Grifols plans to offer updates for the remainder of 2019, specifically at the AAIC (Alzheimer's Association International Conference) in Los Angeles (USA) in July, and at the CTAD (Clinical Trials on Alzheimer's Disease) in San Diego (USA). In December, all the analyzes mentioned in the study will be available.

"The results that have been presented to date are very encouraging and confirm our line of research. At Grifols we will continue to work with prudence and respect towards a disease that affects millions of patients and family members around the world, " commented Dr. Antonio Páez, Medical Doctor of the AMBAR Clinical Program at Grifols.



AMBAR is an international, multicenter, randomized blinded and placebo controlled, parallel group clinical trial that enrolled mild and moderate Alzheimer patients from 41 Treatment Centers in Europe and the United States. The study was designed to evaluate the efficacy and safety of short-term plasma exchange followed by long-term plasmapheresis with infusion of Human Albumin combined with intravenous immunoglobulin in patients with mild and moderate AD.

AMBAR was designed to evaluate whether the progression of Alzheimer's could be stabilized through plasma exchange, a process that entails periodically extracting plasma and replacing it with a specific albumin solution (Albutein®). AMBAR is based on the hypothesis that most of the amyloid-beta protein – one of the proteins accumulated in the brains of Alzheimer's patients – is bound to albumin and circulates in plasma. Extracting this plasma may flush amyloid-beta peptide from the brain into the plasma, thus limiting the disease's impact on the patient's cognitive functions.  Additionally, Albumin may represent a multi-modal approach to the management of the disease due to its binding capacity, antioxidant, immune modulatory and anti-inflammatory properties.

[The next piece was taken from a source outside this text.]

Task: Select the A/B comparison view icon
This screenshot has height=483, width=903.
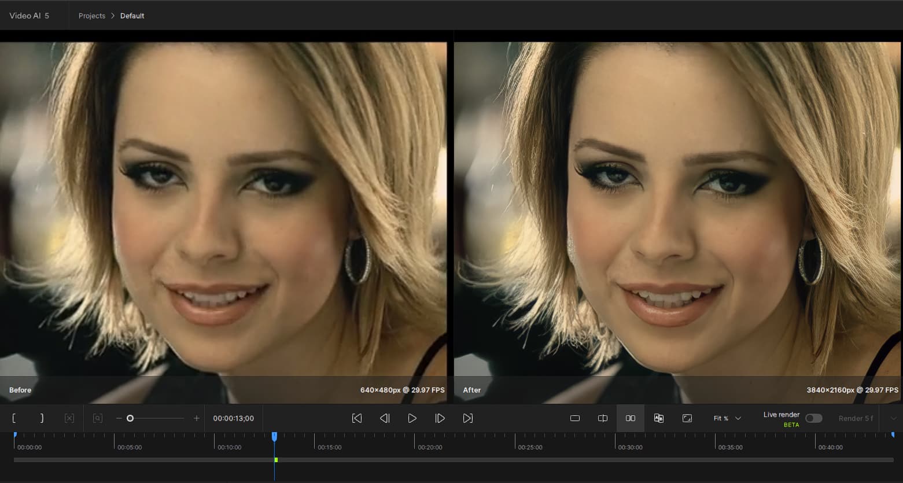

The AMBAR study included 496 mild and moderate Alzheimer patients, randomized in three treatment groups and one control (placebo) group. The participants were 55-85 years old and the efficacy of treatment was measured by changes in cognition and in daily living activities scores. An independent contract research organization (CRO), oversaw the trial's clinical monitoring phase and managed the data collection and analysis stages. The trial employed a randomized and double-blind design, meaning that neither patients nor evaluators knew whether subjects were receiving the treatment or the placebo.

The company began its research on Alzheimer's disease in 2004 with several pre-clinical trials, two pilot studies and a Phase II clinical trial before launching the AMBAR trial.

Fundació ACE in Barcelona, Spain and the Alzheimer Research Center of the University of Pittsburgh, USA have been instrumental partners in the AMBAR research and in Grifols Alzheimer’s program since its initiation in 2004.

In today's presentation at the AD-PD congress, Dr. Mercè Boada has participated as coordinator of the study for the Spanish territory.